:: Your objective ::
Please repeat, exactly as written, every line from the one containing "[JLU auf Instagram] (211, 884)" through the last line of the records, both included, and leave out any pictures.

*** Available data Section Begins ***

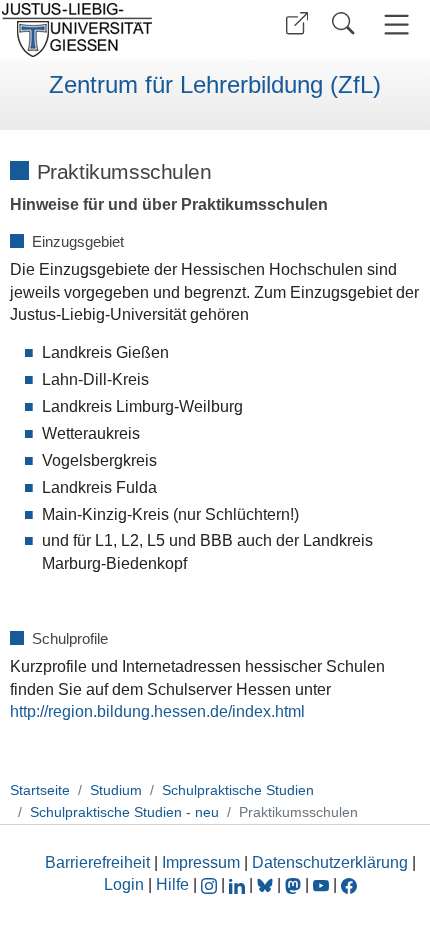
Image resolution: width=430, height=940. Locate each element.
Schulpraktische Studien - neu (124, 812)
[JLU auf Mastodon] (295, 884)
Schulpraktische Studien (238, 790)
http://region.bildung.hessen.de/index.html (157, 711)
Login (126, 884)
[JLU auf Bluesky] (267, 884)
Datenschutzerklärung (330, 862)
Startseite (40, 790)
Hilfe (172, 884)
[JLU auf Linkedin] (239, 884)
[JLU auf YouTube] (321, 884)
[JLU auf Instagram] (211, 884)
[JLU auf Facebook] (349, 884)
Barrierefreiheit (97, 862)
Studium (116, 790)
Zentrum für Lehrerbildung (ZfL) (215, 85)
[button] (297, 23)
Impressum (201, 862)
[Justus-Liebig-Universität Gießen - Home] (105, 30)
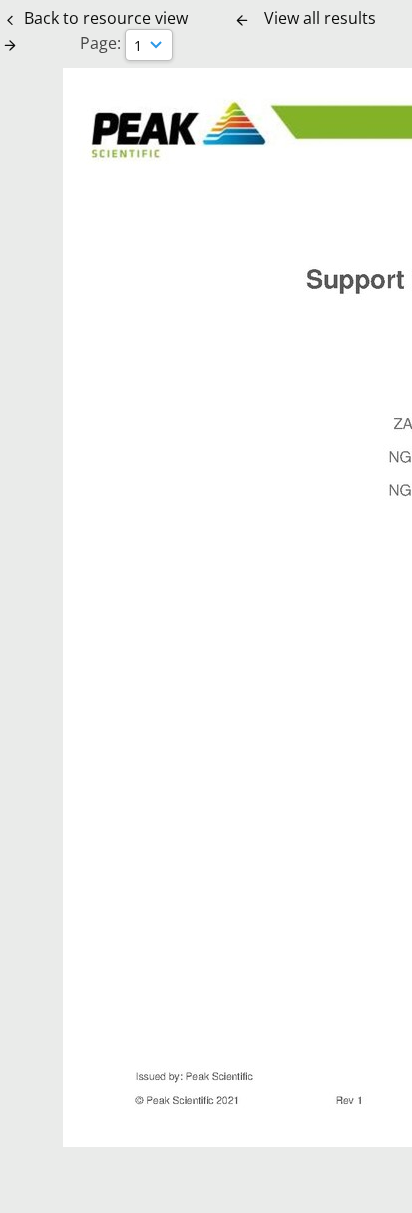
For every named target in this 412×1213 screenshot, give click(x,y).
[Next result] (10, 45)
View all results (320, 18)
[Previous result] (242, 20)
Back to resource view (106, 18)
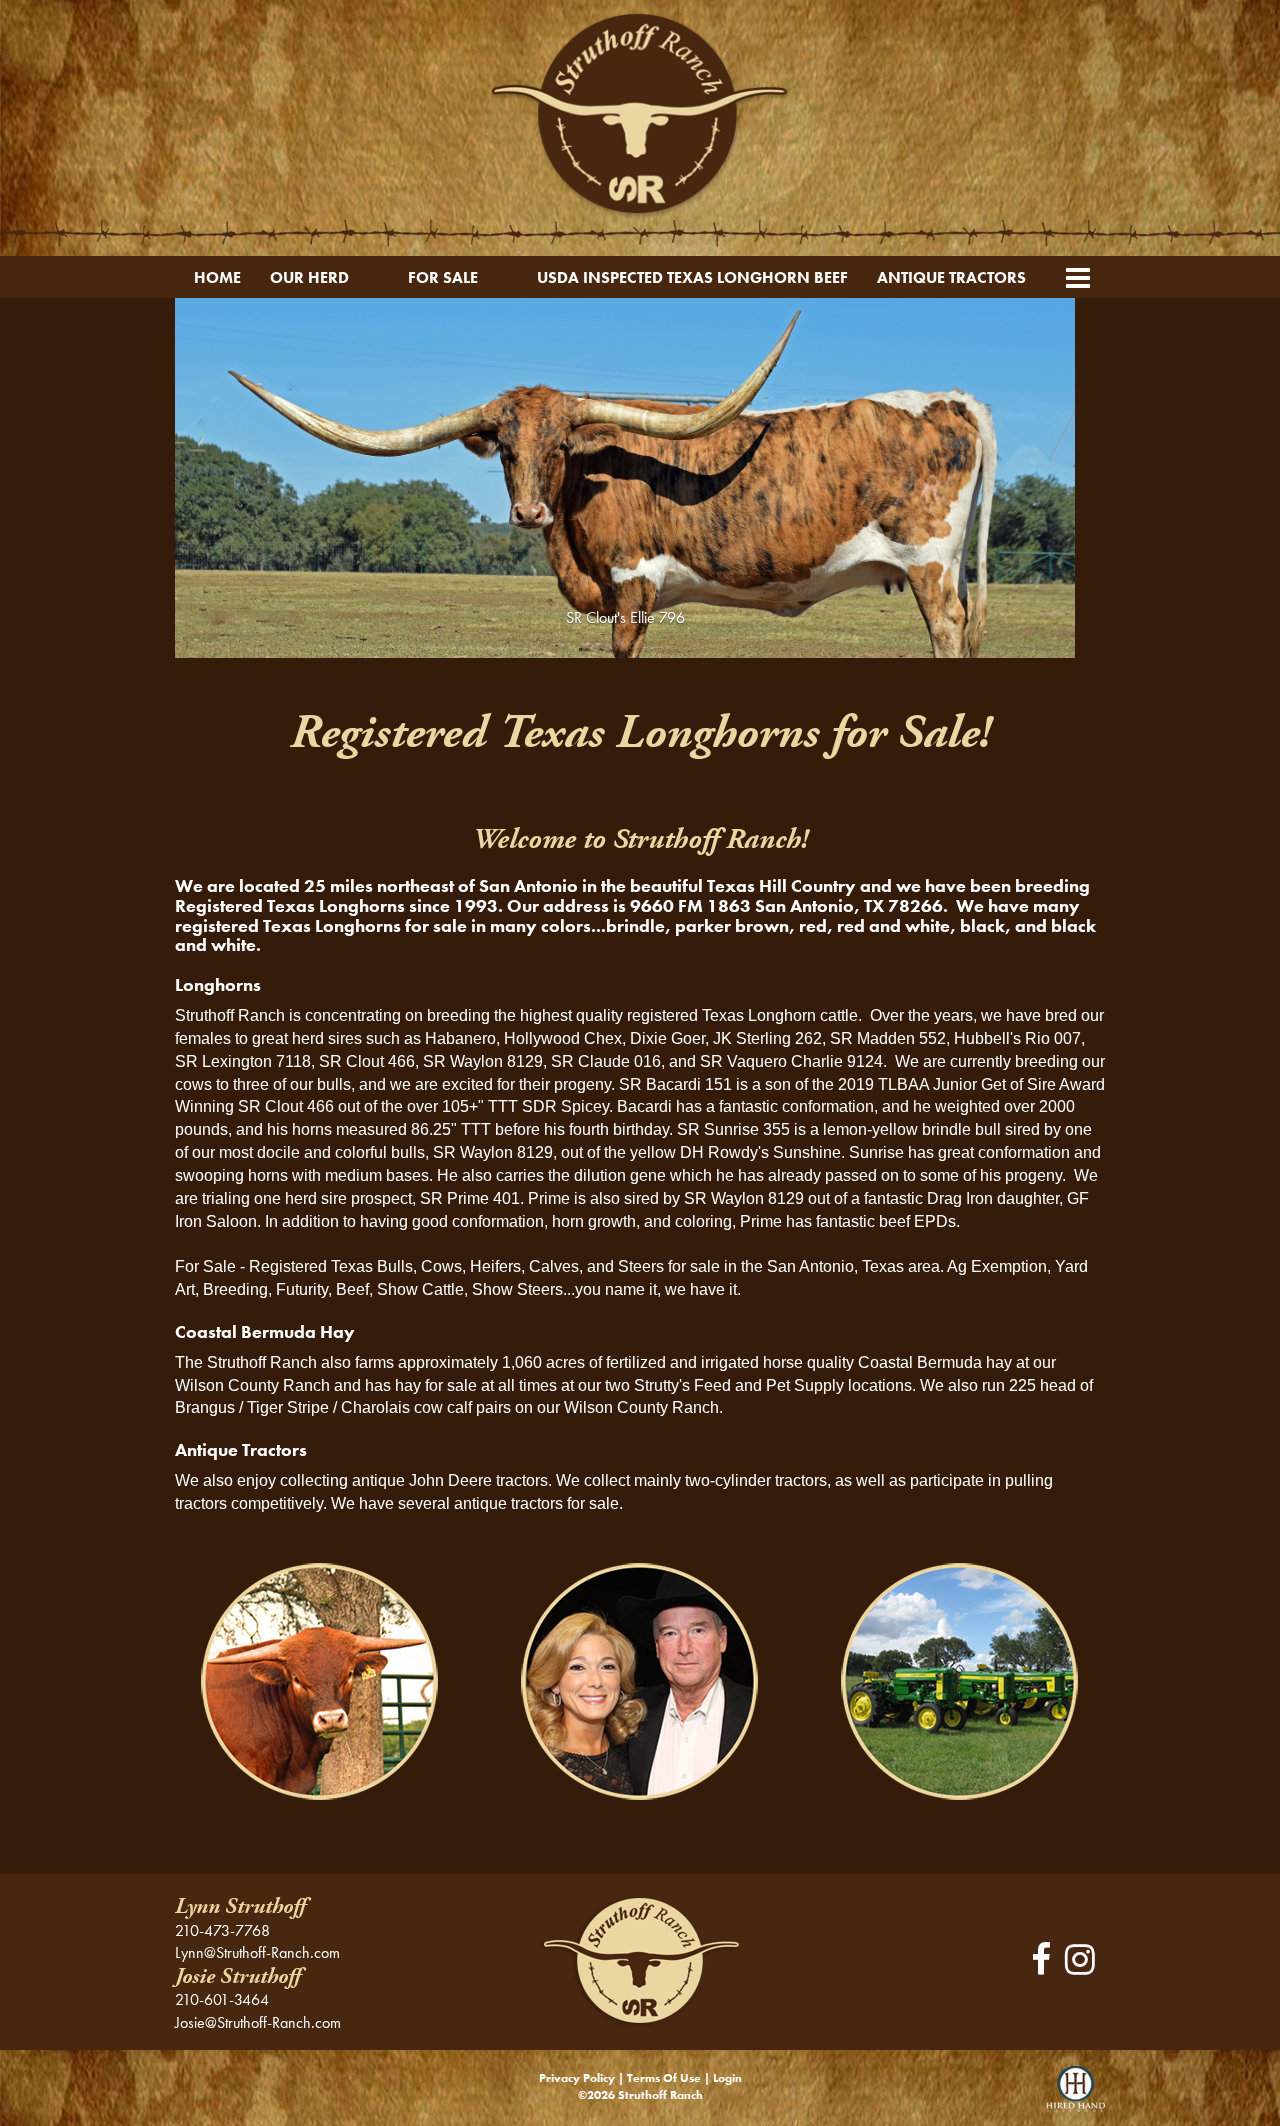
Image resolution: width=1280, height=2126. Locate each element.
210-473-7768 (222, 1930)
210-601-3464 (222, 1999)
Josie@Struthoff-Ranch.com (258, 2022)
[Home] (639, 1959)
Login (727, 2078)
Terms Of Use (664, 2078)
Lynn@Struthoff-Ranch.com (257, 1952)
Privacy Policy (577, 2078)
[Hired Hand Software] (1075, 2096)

*** Available data Section Ends ***

:: Answer for this exercise ::
[JLU auf Instagram] (211, 884)
[JLU auf Facebook] (349, 884)
Barrierefreiheit (97, 862)
Studium (116, 790)
Zentrum für Lehrerbildung (ZfL) (215, 85)
[button] (297, 23)
Impressum (201, 862)
[Justus-Liebig-Universität Gießen - Home] (105, 30)
For every named target in this 412×1213 screenshot, give click(x,y).
[Next result] (10, 45)
View all results (320, 18)
[Previous result] (242, 20)
Back to resource view (106, 18)
Image resolution: width=1280, height=2126. Locate each element.
210-473-7768 (222, 1930)
210-601-3464 (222, 1999)
Josie@Struthoff-Ranch.com (258, 2022)
[Home] (639, 1959)
Login (727, 2078)
Terms Of Use (664, 2078)
Lynn@Struthoff-Ranch.com (257, 1952)
Privacy Policy (577, 2078)
[Hired Hand Software] (1075, 2096)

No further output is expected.